In order to quantify a policy’s success, a common measure known as regret is used. The regret of a policy over \(T\) rounds is defined as the difference between the expected reward if the optimal arm is played in all \(T\) rounds and the sum of the rewards observed over the \(T\) rounds.

Thompson sampling (TS) is one of the policies used for tackling multi-armed bandit problems. For simplicity we will consider a case where the rewards are binary i.e. they take the values 0 (for failure) or 1 (for success), however TS can be extended to rewards with any general distribution.

Consider a multi-armed bandit with \(k\in\{1,\ldots,K\}\) arms each with an unknown probability of a successful reward \(\theta_k\). Our goal is to maximize the number of successes over a set time period.

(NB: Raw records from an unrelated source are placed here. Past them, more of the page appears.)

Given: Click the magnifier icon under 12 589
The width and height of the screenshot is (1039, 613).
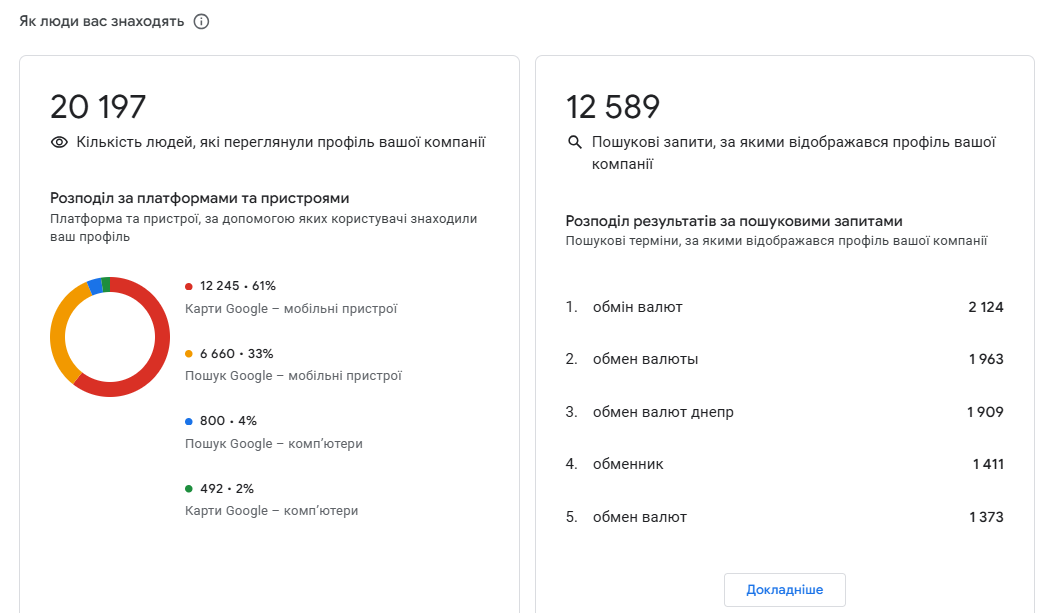Looking at the screenshot, I should (x=575, y=143).
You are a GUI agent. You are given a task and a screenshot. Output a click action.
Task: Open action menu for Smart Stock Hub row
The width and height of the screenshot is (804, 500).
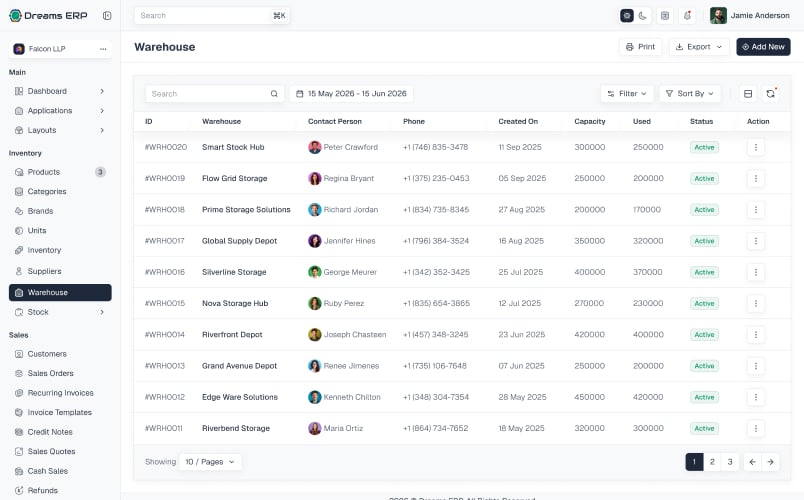pos(755,147)
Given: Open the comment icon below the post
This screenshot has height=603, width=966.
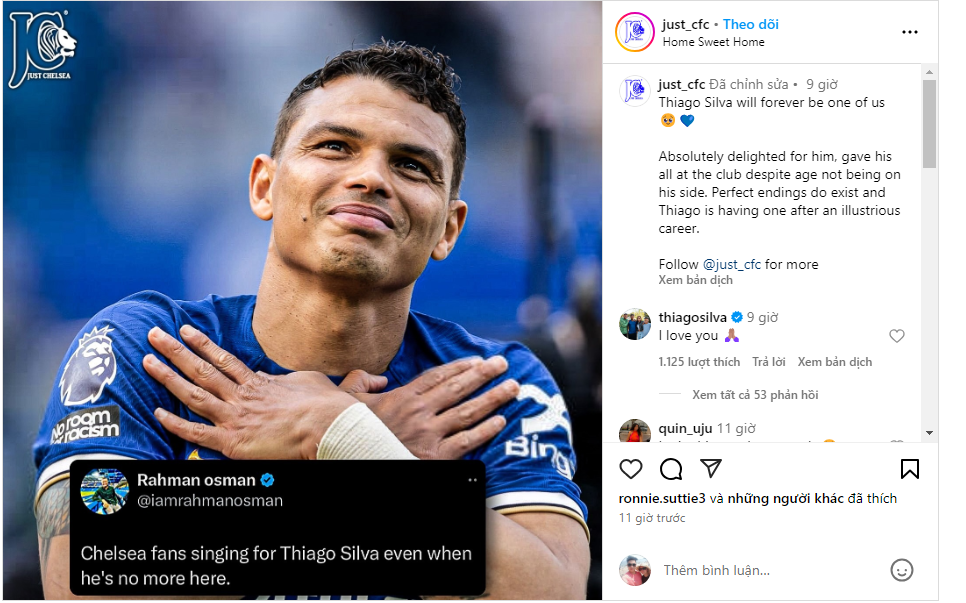Looking at the screenshot, I should pos(670,468).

We begin by defining a prior belief on our success probabilities which we set to be Beta distributed. Each time we gain an observation we update this prior belief by updating the parameters of the beta distribution and use this updated distribution as a prior for the next arm pull.

The process for deciding which arm to pull at each time step using the Thompson Sampling algorithm is given in the following diagram:

Although here we have specified a Beta distribution, a distribution of any kind can be used. However, in this case it is a convenient choice as it’s conjugate to the Bernoulli distribution and hence the posterior is also Beta distributed. This is why we only need to update the parameters at each time step. If the prior chosen was not conjugate, then it would not be so simple. Instead we may be in a situation where we need to specify a completely new prior each time.

The prior chosen plays a large role in the effectivenss of the Thompson Sampling algorithm, and thus care must be chosen over its specification. Ideally it should be chosen to describe all plausible values of the reward success parameter.

In the slot machine case, the player often has no intuition on the values of this success parameter. This is usually described using an uninformative Beta(1,1) prior as it takes uniform value across the entire [0,1] range. This promotes exploration to learn which arm is optimal.

In the opposite case where we have some knowledge of the true values of the success parameter, we may center the priors about these values in order to reduce regret. Here, we require less exploration to identify the optimal arm and so can exploit this to maximize reward.

Although TS tends to be efficient in minimizing regret, there are occasionally outlier cases where the regret is much higher than expected. This may happen if we begin by pulling the sub-optimal arm and receive a successful reward. We are likely to exploit this further and continue to pull this arm, falsely leading us to believe this arm is actually optimal. Or alternatively, we may begin by selecting the optimal arm and observe a failure reward. We then may exploit the sub-optimal arm under the false belief that it will give us a higher reward.

To conclude, Thompson Sampling is a simple but efficient algorithm for solving stochastic multi-armed bandit problems, successfully balancing exploitation and exploration to maximize reward and minimize regret.

References & Further Reading

Auer, P., Cesa-Bianchi, N., and Fischer, P. (2002). Finite-time analysis of the mulitarmed bandit problem. Machine Learning, 47(2):235-236.

Russo, D., Van Roy, B., Kazerouni, A., Osband, I., and Wen, Z. (2017). A tutorial on Thompson Sampling.